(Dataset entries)

Segment Open

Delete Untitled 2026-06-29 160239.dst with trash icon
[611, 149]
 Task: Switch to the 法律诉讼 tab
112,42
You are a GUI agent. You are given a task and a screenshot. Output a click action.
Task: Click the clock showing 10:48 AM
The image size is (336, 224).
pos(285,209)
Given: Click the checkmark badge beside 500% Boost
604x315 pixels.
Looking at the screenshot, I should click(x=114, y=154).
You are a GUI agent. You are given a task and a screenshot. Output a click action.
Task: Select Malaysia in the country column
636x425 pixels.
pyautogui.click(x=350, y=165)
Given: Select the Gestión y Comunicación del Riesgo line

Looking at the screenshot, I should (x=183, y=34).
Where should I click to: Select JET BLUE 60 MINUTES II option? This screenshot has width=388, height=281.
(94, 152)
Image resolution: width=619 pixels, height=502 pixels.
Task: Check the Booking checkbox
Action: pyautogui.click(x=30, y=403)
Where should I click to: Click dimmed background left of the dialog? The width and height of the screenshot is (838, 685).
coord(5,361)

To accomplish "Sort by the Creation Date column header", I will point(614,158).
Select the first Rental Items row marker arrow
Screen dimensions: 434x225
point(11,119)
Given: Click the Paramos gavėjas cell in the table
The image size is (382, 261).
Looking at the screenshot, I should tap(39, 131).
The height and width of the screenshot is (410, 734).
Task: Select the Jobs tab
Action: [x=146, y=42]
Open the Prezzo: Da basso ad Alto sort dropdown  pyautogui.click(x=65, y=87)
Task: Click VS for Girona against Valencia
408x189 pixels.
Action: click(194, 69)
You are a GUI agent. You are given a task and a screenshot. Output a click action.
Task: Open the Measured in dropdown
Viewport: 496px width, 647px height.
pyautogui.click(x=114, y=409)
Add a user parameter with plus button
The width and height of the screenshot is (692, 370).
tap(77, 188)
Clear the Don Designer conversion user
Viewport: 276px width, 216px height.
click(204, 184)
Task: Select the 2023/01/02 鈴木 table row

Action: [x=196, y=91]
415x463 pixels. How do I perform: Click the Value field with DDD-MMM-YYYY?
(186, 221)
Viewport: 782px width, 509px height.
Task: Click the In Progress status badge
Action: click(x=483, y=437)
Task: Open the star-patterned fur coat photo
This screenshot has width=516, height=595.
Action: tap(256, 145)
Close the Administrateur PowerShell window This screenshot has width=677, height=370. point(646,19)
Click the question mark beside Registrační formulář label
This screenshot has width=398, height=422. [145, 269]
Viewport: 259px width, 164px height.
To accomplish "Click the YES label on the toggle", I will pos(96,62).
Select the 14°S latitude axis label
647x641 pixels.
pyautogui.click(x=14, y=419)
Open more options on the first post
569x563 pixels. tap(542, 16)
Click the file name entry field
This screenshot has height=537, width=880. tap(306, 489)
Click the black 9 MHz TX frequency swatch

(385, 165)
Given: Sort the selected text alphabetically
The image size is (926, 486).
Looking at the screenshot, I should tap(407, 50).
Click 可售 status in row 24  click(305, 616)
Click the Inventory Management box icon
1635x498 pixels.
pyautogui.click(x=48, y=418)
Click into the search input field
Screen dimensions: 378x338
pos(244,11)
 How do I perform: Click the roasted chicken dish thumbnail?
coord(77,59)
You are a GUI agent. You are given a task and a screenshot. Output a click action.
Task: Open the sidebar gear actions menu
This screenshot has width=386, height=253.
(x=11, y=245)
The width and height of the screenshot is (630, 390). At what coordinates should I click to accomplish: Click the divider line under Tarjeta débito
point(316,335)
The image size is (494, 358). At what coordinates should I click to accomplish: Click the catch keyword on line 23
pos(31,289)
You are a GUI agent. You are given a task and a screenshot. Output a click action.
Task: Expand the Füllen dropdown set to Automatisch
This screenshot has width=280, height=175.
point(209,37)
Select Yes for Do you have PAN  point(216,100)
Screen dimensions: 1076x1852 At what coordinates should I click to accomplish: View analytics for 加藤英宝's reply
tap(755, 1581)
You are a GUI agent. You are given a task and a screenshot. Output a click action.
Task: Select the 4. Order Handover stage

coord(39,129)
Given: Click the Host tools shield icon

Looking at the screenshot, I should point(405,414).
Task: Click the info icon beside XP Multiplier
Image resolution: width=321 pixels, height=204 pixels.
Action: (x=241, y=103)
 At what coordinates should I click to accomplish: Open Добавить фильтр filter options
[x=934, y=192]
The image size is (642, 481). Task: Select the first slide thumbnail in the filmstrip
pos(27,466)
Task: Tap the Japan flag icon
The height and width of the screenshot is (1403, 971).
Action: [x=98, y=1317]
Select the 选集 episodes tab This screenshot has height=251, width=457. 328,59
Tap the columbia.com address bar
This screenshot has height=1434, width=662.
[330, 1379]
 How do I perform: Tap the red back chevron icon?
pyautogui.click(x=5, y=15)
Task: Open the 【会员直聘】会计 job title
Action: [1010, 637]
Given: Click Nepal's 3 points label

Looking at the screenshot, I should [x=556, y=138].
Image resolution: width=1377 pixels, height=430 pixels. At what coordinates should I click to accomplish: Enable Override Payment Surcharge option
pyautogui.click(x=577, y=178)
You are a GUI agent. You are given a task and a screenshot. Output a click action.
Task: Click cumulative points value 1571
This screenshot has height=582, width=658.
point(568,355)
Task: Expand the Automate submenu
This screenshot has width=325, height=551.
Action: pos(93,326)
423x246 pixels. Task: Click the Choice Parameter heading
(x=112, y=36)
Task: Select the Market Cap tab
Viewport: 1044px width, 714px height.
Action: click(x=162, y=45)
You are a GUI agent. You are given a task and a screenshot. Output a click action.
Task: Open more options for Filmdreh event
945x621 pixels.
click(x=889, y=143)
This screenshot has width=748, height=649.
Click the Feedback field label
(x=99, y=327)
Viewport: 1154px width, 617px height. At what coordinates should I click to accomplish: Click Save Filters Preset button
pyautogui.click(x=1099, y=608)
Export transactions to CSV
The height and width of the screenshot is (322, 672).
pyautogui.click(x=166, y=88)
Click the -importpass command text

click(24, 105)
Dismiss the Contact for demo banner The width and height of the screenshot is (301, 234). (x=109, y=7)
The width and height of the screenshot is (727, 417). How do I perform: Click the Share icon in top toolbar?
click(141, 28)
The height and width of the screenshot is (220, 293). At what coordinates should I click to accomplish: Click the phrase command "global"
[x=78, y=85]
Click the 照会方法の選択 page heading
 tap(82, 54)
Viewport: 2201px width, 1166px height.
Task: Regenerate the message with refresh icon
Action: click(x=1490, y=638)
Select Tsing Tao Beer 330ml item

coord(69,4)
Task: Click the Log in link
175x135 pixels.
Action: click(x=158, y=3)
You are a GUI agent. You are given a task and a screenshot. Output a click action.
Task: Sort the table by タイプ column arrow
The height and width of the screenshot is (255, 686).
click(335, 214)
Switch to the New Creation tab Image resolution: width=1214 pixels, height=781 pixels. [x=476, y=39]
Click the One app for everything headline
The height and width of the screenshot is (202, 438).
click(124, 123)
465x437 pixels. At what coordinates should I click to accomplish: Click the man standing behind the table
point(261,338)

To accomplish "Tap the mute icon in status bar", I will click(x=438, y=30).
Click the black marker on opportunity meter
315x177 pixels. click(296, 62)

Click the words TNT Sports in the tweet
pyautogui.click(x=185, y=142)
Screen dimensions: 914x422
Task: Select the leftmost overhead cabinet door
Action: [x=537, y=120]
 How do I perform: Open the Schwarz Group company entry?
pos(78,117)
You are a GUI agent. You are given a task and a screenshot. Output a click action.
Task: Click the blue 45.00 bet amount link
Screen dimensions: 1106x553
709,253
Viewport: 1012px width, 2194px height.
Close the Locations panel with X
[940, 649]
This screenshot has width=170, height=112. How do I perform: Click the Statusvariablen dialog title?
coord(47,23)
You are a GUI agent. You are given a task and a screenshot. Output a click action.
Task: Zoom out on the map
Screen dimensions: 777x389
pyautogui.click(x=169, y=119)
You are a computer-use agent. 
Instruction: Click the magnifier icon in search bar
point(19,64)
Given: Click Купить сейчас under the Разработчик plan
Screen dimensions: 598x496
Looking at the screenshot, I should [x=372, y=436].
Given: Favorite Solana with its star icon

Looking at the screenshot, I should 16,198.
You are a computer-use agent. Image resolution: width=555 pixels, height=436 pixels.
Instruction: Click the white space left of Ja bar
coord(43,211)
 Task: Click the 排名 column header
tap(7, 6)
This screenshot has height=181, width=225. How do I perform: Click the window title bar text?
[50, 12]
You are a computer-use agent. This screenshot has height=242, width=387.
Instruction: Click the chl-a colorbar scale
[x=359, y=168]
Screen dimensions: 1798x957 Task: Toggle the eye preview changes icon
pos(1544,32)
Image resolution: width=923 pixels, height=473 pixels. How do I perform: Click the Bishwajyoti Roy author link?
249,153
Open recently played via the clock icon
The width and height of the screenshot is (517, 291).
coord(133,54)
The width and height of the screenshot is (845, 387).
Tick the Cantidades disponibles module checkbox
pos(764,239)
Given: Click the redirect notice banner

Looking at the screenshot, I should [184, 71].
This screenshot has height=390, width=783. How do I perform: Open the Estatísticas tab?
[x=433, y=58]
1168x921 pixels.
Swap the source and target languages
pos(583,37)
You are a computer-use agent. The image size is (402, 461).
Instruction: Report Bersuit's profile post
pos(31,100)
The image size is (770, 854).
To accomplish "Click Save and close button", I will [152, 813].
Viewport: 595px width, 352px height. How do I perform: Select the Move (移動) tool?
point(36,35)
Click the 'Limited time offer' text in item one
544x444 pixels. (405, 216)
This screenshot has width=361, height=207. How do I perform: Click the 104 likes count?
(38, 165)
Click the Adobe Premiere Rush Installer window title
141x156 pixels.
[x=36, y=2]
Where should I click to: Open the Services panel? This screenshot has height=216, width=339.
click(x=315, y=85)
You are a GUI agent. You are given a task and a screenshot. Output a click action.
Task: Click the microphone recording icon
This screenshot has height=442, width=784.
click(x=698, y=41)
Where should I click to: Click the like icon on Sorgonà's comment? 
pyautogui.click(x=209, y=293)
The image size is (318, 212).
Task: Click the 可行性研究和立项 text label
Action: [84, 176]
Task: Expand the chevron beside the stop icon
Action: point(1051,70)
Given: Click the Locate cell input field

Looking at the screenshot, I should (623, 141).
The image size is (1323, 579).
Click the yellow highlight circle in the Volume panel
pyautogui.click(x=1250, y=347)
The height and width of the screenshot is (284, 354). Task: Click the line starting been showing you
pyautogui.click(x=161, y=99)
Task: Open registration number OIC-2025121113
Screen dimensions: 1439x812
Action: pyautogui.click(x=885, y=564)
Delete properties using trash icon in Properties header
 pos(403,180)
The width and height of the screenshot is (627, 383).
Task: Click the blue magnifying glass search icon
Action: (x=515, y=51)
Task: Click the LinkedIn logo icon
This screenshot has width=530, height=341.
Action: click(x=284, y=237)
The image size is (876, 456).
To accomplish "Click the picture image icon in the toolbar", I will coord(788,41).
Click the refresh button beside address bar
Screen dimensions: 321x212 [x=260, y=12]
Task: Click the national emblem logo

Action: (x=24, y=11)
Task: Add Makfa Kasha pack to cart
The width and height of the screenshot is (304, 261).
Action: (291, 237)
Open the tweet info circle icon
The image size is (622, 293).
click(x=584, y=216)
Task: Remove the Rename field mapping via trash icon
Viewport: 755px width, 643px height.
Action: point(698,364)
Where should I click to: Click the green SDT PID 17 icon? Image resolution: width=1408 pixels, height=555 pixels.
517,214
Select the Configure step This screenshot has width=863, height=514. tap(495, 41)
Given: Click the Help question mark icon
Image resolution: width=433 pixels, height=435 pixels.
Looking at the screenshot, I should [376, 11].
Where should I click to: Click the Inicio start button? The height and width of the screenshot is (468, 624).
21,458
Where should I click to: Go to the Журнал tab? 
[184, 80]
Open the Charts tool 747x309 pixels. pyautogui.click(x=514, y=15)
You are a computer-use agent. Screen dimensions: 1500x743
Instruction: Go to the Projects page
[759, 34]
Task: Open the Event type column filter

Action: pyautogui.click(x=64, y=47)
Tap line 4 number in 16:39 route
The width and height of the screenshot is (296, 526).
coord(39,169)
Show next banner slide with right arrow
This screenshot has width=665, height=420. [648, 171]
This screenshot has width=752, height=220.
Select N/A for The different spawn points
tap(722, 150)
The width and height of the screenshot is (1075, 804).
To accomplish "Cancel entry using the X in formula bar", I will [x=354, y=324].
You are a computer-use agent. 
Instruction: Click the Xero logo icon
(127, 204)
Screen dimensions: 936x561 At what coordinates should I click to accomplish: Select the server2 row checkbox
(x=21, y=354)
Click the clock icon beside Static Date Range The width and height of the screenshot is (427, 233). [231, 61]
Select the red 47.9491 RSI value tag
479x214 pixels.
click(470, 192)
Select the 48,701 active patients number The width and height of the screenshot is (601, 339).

Segment Closed

In the records above, find each line holding "computer" and copy it.

You are a computer-use agent. 
You are a computer-use agent. Image resolution: width=555 pixels, height=436 pixels.
You are a computer-use agent. This screenshot has height=242, width=387.
You are a computer-use agent. The image size is (402, 461).
You are a computer-use agent. Screen dimensions: 1500x743
You are a computer-use agent. 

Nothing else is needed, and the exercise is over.